Ce qui frappe dans Columbia, c’est sa vie. Ken Levine lui-même a avoué que Rapture était un cimetière (on arrivait plus ou moins après la chute de Ryan), alors il a fait de la cité flottante un endroit qui grouille de choses à voir, de PNJ à entendre… Nous ne sommes plus le fossoyeur de Rapture, mais l’ange de Columbia. Cet ange qui vient la délivrer d’un étrange culte mélangeant utopie à célébration des fondateurs de l’Amérique, en passant par le culte de la personnalité de Comstock.

On a beau flirter avec les règlages “très faible” et la résolution, ça reste très beau grâce au moteur et surtout à la direction artistique. Rapture était séduisant malgré sa rouille et son austérité, mais son homologue aérien a tout pour lui, même une meilleure musique (Lacrimosa de Mozart, mon orgasme auditif en terme de musique classique, est présent )Desservi par un univers mature et extrêmement cohérent, même dans sa folie (quoique, une plage au milieu du ciel ?), le bac à sable d’Irrational Games possède en plus un level design parfois délicieux.

════════════════════

## CONSIGNE 1
Dans le texte sur Columbia, recopiez tout ce qui va de « Ce qui frappe » jusqu'à « personnalité de Comstock. » en substituant « ville aérienne » à « cité flottante ».
## CONSIGNE 2
Condensez le paragraphe du texte sur Columbia qui commence par « On a beau flirter » en conservant ses informations principales.
## CONSIGNE 3
Prolongez le texte sur Columbia à partir de sa dernière phrase.

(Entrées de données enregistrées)

════════════════════

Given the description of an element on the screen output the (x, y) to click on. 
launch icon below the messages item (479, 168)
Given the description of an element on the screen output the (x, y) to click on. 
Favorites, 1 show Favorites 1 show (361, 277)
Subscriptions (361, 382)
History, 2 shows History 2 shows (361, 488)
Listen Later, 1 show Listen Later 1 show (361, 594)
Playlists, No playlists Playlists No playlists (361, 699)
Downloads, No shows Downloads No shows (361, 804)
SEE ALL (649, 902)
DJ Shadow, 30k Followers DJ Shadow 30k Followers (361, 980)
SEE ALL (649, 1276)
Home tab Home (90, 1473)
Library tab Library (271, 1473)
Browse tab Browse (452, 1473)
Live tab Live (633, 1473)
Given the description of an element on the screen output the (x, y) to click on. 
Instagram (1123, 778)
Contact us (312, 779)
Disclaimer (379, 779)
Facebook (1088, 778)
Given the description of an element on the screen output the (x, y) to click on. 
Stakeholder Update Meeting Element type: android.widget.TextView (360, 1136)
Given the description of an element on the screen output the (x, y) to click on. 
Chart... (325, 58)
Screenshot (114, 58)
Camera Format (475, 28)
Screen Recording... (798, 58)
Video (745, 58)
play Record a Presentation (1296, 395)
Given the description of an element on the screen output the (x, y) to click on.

════════════════════

## RÉPONSE ATTENDUE 1
Ce qui frappe dans Columbia, c’est sa vie. Ken Levine lui-même a avoué que Rapture était un cimetière (on arrivait plus ou moins après la chute de Ryan), alors il a fait de la ville aérienne un endroit qui grouille de choses à voir, de PNJ à entendre… Nous ne sommes plus le fossoyeur de Rapture, mais l’ange de Columbia. Cet ange qui vient la délivrer d’un étrange culte mélangeant utopie à célébration des fondateurs de l’Amérique, en passant par le culte de la personnalité de Comstock.

## RÉPONSE ATTENDUE 2
Même avec des réglages très faibles et une résolution basse, le jeu reste très beau grâce à son moteur et surtout à sa direction artistique. Rapture séduisait malgré sa rouille et son austérité, mais Columbia a tout pour elle, jusqu'à une meilleure musique, avec notamment le Lacrimosa de Mozart. Son univers est mature et très cohérent, même dans sa folie, et le level design du bac à sable d'Irrational Games est parfois délicieux.

## RÉPONSE ATTENDUE 3
Parlons de nos deux protagonistes, qui représente à eux seuls 60% des dialogues du jeu (chiffre donné par Irrational) : Booker est un héros qui parle (rare dans les FPS ambiance), assez arrogant mais toujours bien intentionné. Et Elisabeth, une demoiselle en détresse à sauver ? Pas que. Malgré le fait que la doubleuse française laissait penser que le personnage serait totalement superficiel, il ne l’est pas du tout. “L’Agneau” est même l’un des PNJ alliés les plus utiles jusqu’à ce jour : Munitions, argent, santé : c’est un distributeur ambulant et réactif qui ne fait pas tâche dans le combat, et tout cela dans la mesure du possible ( a ce que j’ai pu comprendre, elle ne peut pas les faire spawner, juste les ramasser). Elle est parfois trop utile car elle nous ressuscite telle Elika dans PoP 2009. Les “failles” qu’elle créént, quant à elle, sont moins “évènementielles” qu’on pouvait le penser : Elles ne sont jamais seules, et la première utilisation est tactique : on switch d’une tourelle à des plateforme, voire à des munitions…C’est super bien trouvé et ça fonctionne. Bref, Elisabeth est comme son écriture (largement promue dans les trailers) : elle est marquée mais loin d’être banale : comprenez unique.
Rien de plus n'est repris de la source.